また、同書の年表(陸上競技場p.574-577)によれば、

大正5年(1916)  競技場建設決定。建設位置を苑の西北隅渋谷川沿い射的場跡(旧江戸幕府の烟硝蔵跡)に定める。
大正6年(1917)  外苑計画綱領提出。明治神宮奉賛会より明治神宮造営局に設計施工委嘱。
大正7年(1918)  造営局より明治神宮奉賛会へ大体計画案作成提出。
大正8年(1919)  奉賛会大体計画承認。土工着手。四谷区霞ヶ丘町の一部、五、一五一坪を買収、競技場敷地に編入。
大正9年(1920)  土工終了。物価・労賃暴騰のため一時工事中止。
大正10年(1921) スタンド建築基礎工事着手。
大正11年(1922) 11.9 定礎祭。
大正12年(1923) コンクリート工事終了。関東大震災発生。損害はほとんど受けなかったが、避難民の収容(地階)、物資の供給途絶のため一時工事中止。
大正13年(1924) 工事再開。10.25 競技場竣功式。東京市一五区および隣接五郡より選抜の小学男女児童のオープニング競技。10.30 第一回明治神宮競技大会(~11.3)
大正14年(1925) 10.21 神宮競技大会優勝者銘板奉納式(明治神宮、以後毎回奉納)。第二回明治神宮競技大会。
<中略>
昭和5年(1930)  5.25 第九回極東選手権大会。日本優勝。インド初参加(~31日)
<中略>
昭和13年(1938) 4.7 英国蹴球団(イズリントン・コリンシャン)来日、関東OBと対戦。
<中略>
昭和15年(1940) 6.5 紀元二千六百年奉祝東亜競技大会。日本・満州国・フィリピン・中国・ハワイから選手七〇〇余名参加(~9日)。
<中略>
昭和18年(1943) 10.21 出陣学徒壮行会。雨中に分列行進二万五、〇〇〇人(文部省・学校報国団本部主催)。
<中略>
昭和20年(1945) 9.18 競技場進駐軍接収。進駐軍管理下「ナイルキニック・スタジアム」と称される。
<中略>
昭和25年(1950) 10.1 早大-慶大サッカー定期戦。日本初のナイター試合。
<中略>
昭和27年(1952) 3.31 競技場全面接収解除。6.5 日本-香港華人蹴球親善試合(7・8日)。8.21 第一回東日本サッカー大会(~25日)。
昭和28年(1953) 1.2 第一回全国大学サッカー大会(~6日)。6.11 日独親善サッカー試合(14日)。8.15 第二回東日本高校蹴球大会(~21日)
昭和29年(1954) 3.7 第五回世界選手権(ワールドカップ)サッカー極東地区予選。日本-韓国(14日)。
<中略>
昭和31年(1956) 11.30 陸上競技場売却処分。12.28 国立競技場起工式。ただちに既存競技場の解毀工事開始。

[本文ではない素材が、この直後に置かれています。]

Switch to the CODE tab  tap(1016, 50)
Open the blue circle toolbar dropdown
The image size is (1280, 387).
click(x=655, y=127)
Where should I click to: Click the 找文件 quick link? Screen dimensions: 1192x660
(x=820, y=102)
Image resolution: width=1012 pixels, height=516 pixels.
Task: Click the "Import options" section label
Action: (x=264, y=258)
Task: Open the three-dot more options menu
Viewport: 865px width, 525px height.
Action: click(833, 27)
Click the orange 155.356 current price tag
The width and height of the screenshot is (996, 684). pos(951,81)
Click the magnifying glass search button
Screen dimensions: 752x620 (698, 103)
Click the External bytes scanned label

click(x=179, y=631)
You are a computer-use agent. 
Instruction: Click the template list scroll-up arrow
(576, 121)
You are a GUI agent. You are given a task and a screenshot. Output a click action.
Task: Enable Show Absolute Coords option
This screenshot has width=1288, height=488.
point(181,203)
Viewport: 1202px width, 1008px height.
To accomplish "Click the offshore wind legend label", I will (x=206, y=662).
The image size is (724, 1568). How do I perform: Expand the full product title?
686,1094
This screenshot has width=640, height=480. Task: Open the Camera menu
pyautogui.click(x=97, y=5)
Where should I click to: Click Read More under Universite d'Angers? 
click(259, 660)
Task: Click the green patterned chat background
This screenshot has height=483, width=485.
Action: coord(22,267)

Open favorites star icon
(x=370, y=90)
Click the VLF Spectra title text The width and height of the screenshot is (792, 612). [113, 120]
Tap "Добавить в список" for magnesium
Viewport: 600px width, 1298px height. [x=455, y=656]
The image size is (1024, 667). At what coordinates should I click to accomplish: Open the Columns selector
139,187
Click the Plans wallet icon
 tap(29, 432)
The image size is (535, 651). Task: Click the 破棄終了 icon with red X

 1924年の開場と同時に明治神宮競技大会が始まっている。これは現在都道府県が持ち回り開催している国体のような総合競技大会で、毎年10月末から11月始めにかけて明治神宮競技場で開催された。サッカー部門は現在の天皇杯の前身に相当してするものである。神社行政は内務省の所管だったので、主催は文部省ではなく内務省だった。同じ1924年から大学リーグ(東京学生リーグ)も始まるが、シーズン的に見事にバッティングしている。『天皇杯65年史』(日本サッカー協会、1987)中の「草創期から「ベルリン」後まで」と題する座談会では以下のように述べられている。

(前略)
鈴木(武士):第4回大会は明治神宮大会という総合競技会と兼ねて行われたのですか。
新田(純興):そう、大正13年のこの大会からだ。これ以後、戦前の東京での全日本選手権決勝は第16回大会(昭和11年6月)の陸軍戸山学校グラウンドを除き、すべて明治神宮競技場(現在の国立競技場)で開催された。内務省の主催する大会で、明治神宮に奉納するものだったのです。だから当時は大変熱の入った大会で“FA杯”より明治神宮大会の意識の方が強かった。
(中略)
鈴木:大正15年(1926年)の第6回大会は天皇がお亡くなりになったので中止されましたね。その前に全日本は、神宮大会と切り離すべきだ、との声が出ていたと聞いています。学生の参加という問題もあったようですが・・・。
新田:内務省主催の明治神宮大会では学生の参加が許されないことになった。一方、全日本は協会に登録しているチームならかまわない。これまでうまくいっていたのがダメになった。神宮大会は天皇がお亡くなりになる前に行われたが、協会はこれとは別に翌年の1、2月に独立して全日本を開催することにしていた。それが大正天皇の崩御で中止になったわけです。
鈴木:ところが次の第7回大会(昭和2年=1927年)はまた神宮大会を兼ねていますね。
新田:内務省と文部省が妥協した結果だよ。神宮大会は最高のものでなくてはいけないということで、再び全日本は神宮大会を兼ねることになった。学生も出場してね。
(中略)
鈴木:東京帝大LBが初優勝した昭和6年10月の第11回大会は神宮大会とともに第1回全国地方大会を兼ねていますね。この地方対抗というのは?
小野(卓爾):大会をなんとかにぎやかなものにしようというところから、そのタイトルをつけたんだと思うよ。北海道の函館蹴球団なども参加した。
鈴木:早大WMW,慶応BRBなどはOB現役の混成チームですが、東大LBもそうだったのですか。
新田:コーチのノコさん(竹腰重丸氏)があんまりやかましいので、のんびりやれるチームを作った(笑い)。学生リーグに出ているレギュラーでない連中が、全日本に出て勝ったんだよ。
鈴木:ということは、学生の意識は全日本より大学リーグの方が重要、ということだったんですね。
新田:そうです。LBの方は文句を言われないでやりたい、という連中の集まりだったんだ。
(後略)

座談会で述べられているように、大学チームは明らかにリーグ優先だったのだが、ベルリン・オリンピック代表戦選考の際この大会が選考参考試合となったことにより、優勝した京城蹴球団の位置づけをめぐって植民地朝鮮と内地で対立することになる。